SD indicates standard deviation; %, column percentage.

a

Exact cell size suppressed to protect patient confidentiality; n < 11.

Twenty-three percent of urban residents (n=545) were readmitted to a different hospital versus 43.0% of rural residents (n=121) (P < .001). Approximately 13% of patients living within 10 miles of the primary hospital (n=343) were readmitted elsewhere, whereas more than half (54%) of patients living 50 to 100 miles from the primary hospital (n=125) were readmitted to a different facility (P < .001). Overall, there was a significant, increasing trend in frequency of readmission to a different facility as distance from the initial hospital increased.

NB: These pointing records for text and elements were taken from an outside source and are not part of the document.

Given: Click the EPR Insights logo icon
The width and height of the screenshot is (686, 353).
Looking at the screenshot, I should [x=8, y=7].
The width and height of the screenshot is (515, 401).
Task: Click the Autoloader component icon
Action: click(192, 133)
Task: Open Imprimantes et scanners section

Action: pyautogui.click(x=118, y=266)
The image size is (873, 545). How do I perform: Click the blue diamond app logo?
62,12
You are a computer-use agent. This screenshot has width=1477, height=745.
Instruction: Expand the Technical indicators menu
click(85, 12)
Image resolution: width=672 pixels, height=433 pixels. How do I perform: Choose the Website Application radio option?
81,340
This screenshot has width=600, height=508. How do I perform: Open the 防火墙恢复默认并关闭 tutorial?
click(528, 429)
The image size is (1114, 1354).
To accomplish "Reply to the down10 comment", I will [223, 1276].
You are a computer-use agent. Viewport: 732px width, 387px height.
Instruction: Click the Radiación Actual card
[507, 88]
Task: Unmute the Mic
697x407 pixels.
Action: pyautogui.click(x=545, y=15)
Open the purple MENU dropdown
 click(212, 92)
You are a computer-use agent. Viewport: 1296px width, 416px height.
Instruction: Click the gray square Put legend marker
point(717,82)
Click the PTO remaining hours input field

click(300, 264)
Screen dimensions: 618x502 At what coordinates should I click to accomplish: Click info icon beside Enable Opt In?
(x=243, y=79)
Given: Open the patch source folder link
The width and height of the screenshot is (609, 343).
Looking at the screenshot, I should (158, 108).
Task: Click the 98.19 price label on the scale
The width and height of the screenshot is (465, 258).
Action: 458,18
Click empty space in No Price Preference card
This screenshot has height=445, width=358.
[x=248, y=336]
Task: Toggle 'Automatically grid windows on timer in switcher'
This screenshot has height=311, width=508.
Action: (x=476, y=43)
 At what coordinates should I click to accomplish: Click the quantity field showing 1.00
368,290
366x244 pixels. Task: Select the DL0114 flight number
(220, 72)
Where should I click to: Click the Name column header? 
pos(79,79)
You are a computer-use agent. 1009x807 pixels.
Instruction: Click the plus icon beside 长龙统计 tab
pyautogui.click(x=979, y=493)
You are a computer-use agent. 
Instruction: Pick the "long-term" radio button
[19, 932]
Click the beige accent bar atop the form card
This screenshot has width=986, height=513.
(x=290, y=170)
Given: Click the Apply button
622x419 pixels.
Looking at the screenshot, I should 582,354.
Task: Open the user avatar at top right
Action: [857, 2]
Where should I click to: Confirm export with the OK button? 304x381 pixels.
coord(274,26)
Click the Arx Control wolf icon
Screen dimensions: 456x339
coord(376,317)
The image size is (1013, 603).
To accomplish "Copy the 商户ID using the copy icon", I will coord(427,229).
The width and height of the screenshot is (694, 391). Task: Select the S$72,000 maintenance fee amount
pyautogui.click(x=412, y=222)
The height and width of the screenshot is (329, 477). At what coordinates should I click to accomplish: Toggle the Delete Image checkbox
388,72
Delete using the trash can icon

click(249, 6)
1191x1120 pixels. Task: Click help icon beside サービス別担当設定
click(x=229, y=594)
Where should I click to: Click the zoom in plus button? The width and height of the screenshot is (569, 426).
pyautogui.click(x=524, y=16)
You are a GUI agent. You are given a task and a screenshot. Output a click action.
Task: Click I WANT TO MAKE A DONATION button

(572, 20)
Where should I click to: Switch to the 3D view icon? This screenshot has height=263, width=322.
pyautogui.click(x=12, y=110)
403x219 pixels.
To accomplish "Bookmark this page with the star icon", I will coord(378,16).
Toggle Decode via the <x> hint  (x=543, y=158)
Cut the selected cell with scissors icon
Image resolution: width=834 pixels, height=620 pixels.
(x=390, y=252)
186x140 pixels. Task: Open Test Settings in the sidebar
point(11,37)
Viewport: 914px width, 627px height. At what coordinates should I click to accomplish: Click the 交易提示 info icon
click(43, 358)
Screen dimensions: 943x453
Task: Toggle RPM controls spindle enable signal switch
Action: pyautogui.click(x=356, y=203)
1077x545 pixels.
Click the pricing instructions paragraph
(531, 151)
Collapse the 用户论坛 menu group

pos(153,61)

In addition to patient characteristics, we analyzed clinical and facility factors potentially associated with readmission to a different hospital (Table II). Initial length of stay (LOS), procedure type (open or EVAR), non-rupture vs. ruptured aneurysms, post-operative complications, initial discharge destination, and medical school affiliation were evaluated. Of these, initial LOS was associated with readmission to a different hospital. That is, for patients readmitted to a different facility, the initial LOS was significantly longer 9.3 ± 11.2 days versus 7.9 ± 9.2 for patients readmitted to the primary hospital (P = .01). Patients returning to the primary facility were more frequently treated at a hospital without medical school affiliation (43.1% vs. 29.7%, P = .002). Lastly, emergent readmissions occurred more frequently in patients readmitted to a different hospital (71.4% versus 63.4% , P = .03).

Table II.

Univariate Analysis of Clinical Characteristics for Medicare Beneficiaries Readmitted within 30 Days of AAA Repair, by Readmission Location

Characteristic Primary Hospital, (n= 626) Different Hospital, (n= 259) P-value
Repair Type, n (%) .37
    Open Repair 262 (41.8) 100 (38.6)
    EVAR 364 (58.2) 159 (61.4)
Ruptured Aneurysm, n (%) 55 (8.8) 17 (6.6) .27
Had in-hospital complication during initial hospitalization, n (%)
    Any complication 322 (51.4) 146 (56.4) .18
    Respiratory 197 (31.5) 96 (37.1) .11
    Hemorrhage/Shock 112 (17.9) 37 (14.3) .19
    Vascular/Device 52 (8.3) 26 (10.0) .41
    Cardiac 59 (9.4) 33 (12.7) .14
    Wound/SSI 26 (4.2) --a .64
    Renal/Urologic 111 (17.7) 54 (20.9) .28
    Neurologic 54 (8.6) 11 (4.3) .02
    Reoperation --a --a .24
    Venous thromboembolism 18 (2.9) --a .06
Number of in-hospital complications, mean (SD) 1.0 (1.3) 1.1 (1.2) .67
Initial length of stay, mean (SD) 7.9 (9.2) 9.3 (11.2) .01
Initial discharge destination, n (%) .73
    Home 351 (56.1) 144 (55.6)
    Home with home care 107 (17.1) 49 (18.9)
    Skilled nursing facility 118 (18.8) 41 (15.8)
    Other 50 (8.0) 25 (9.6)
Index hospital medical school affiliation, n (%) .002
    Major 205 (32.9) 104 (40.1)
Emergency Visit Prior to Readmission, n (%) 398 (63.4) 185 (71.4) .03
Time to Readmission, mean (SD) 11.2 (8.3) 12.1 (8.2) .15
Rehospitalization length of stay, mean (SD) 6.6 (8.3) 5.8 (5.2) .07

SD indicates standard deviation; %, column percentage.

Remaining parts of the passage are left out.